No es de extrañar que haya personas que desconfíen del intento de hacer desaparecer el dinero físico. Tiene que haber un back up, y algunos sistemas de ciberseguridad no lo tienen. La banca no es infalible siempre.
Postbank, la división bancaria de la oficina de correos de Sudáfrica, ha perdido 3.2 millones de dólares por transacciones fraudulentas y tendrá que reemplazar 12 millones de tarjetas para sus clientes, después de que algunos empleados conchabados imprimieran y se llevaran a casa la Key Master o llave maestra del banco.
La llave maestra es un código de 36 dígitos (clave de cifrado) que permite a su titular descifrar las operaciones del banco e incluso acceder y modificar los sistemas bancarios. También se utiliza para generar claves para tarjetas de clientes.

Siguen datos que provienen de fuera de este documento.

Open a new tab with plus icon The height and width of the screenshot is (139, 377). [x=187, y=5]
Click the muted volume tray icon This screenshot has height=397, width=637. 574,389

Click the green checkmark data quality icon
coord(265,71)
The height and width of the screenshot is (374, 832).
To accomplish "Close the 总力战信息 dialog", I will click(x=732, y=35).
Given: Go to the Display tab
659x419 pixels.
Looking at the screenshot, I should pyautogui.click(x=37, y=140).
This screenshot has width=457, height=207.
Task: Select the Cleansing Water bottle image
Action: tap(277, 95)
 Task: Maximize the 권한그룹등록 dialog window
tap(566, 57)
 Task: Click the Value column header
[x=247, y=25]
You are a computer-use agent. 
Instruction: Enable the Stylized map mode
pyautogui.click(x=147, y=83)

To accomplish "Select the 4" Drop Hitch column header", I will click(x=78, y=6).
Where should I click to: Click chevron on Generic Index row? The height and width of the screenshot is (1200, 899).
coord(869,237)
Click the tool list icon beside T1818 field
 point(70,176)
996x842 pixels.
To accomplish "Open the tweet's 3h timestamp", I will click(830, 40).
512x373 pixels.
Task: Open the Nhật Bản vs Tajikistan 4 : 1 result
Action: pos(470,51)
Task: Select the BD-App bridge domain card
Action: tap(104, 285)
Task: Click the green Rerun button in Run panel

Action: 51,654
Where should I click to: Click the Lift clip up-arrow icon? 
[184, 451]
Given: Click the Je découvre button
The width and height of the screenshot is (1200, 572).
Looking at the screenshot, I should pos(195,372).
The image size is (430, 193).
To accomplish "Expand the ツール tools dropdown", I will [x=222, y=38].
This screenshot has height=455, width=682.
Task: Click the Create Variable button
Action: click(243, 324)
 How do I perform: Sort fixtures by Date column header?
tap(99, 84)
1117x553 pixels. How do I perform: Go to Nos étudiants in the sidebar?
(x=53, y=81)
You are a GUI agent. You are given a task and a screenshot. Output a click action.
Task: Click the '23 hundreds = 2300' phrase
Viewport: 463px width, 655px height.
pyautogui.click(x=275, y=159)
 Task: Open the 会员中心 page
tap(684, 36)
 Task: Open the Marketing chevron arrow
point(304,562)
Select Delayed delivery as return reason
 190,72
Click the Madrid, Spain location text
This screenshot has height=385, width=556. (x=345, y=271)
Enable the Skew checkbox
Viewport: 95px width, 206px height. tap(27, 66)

El incidente, según el periódico Sunday Times de Sudáfrica, tuvo lugar en diciembre de 2018 en el antiguo centro de datos de la ciudad de Pretoria. El banco sospecha de varios empleados, tras haber realizado una auditoría interna de seguridad. Auditoría que ha revelado que dichos trabajadores usaron la clave para acceder a las cuentas y realizar más de 25.000 transacciones, con lo que obtuvieron unas ganancias ilícitas de más de 3.2 millones de dólares delos saldos de los clientes. Ahora, además de haber devuelto el dinero a sus legítimos poseedores, el banco tendrá que reemplazar todas las tarjetas de clientes generadas con la clave maestra, lo que le supondrá un gasto aproximado de 60 millones de dólares.
Hay dos tipos de tarjetas, unas las de débito y crédito normales, y otras que son las que utiliza el sistema sudafricano para recibir beneficios fiscales del Gobierno, y la mayoría pertenece a esta última categoría, según ha publicado Sunday Times.
"Según el informe, parece que los empleados corruptos han tenido acceso a la clave maestra de host (HMK) o claves de nivel inferior. El HMK (Host Master Key) es la llave que protege todas las claves, que, en una arquitectura de mainframe, podrían acceder a los pines del cajero automático, códigos de acceso a la banca doméstica, datos de clientes, tarjetas de crédito, etc.", ha manifestado hoy al sitioZDNet el investigador de seguridad de Bank Security, una cuenta de Twitter dedicada al fraude bancario.
"El acceso a este tipo de datos depende de la arquitectura, los servidores y las configuraciones de la base de datos. Esta clave es utilizada por mainframes o servidores que tienen acceso a las diferentes aplicaciones internas y bases de datos con los datos almacenados del cliente. La forma en que esta clave y todas las demás claves de nivel inferior se intercambian con sistemas de terceros tiene implementaciones diferentes que varían de un banco a otro", ha manifestado el investigador.
Afirman que es la primera vez que se ha robado la llave maestra de un banco, al menos con este grado de divulgación
El incidente de Postbank es único, ya que las claves maestras del banco son el secreto más sensible de un banco y se guardan en consecuencia, y rara vez se ven comprometidas, y mucho menos robadas. Para que nos hagamos una idea, si el sistema fuera IBM, según fuentes consultadas por Escudo Digital, habría que poner la consola Trusted Key Management a una temperatura de menos veinte grados y solo se dispondría de un minuto para , ya que la multinacional informática que da servicio a los mejores bancos del mundo, tiene previsto este tipo de ataques.
"En general, según las mejores prácticas, la clave HMK se administra en servidores dedicados (con SO dedicado) y está altamente protegida contra el acceso físico (acceso simultáneo de credenciales múltiples y centro de datos restringido/separado)", han manifestado los Bank Security a ZDNet. Abajo, el hilo en la cuenta de Twitter de Security Net:
"Además, una sola persona no tiene acceso a la clave completa, sino que se divide entre varios gerentes o VIP confiables, y la clave sólo se puede reconstruir si todos son corruptos, En general, las personas y la clave se cambian periódicamente con precisión para evitar este tipo de fraude o problema, como en el caso de PostBank", ha manifestado elexperto."Hasta donde sé - añade -, la gestión de estas claves se deja a los bancos individuales y los procesos internos que regulan el cambio periódico y la seguridad son decididos por el banco individual y no por una regulación definida".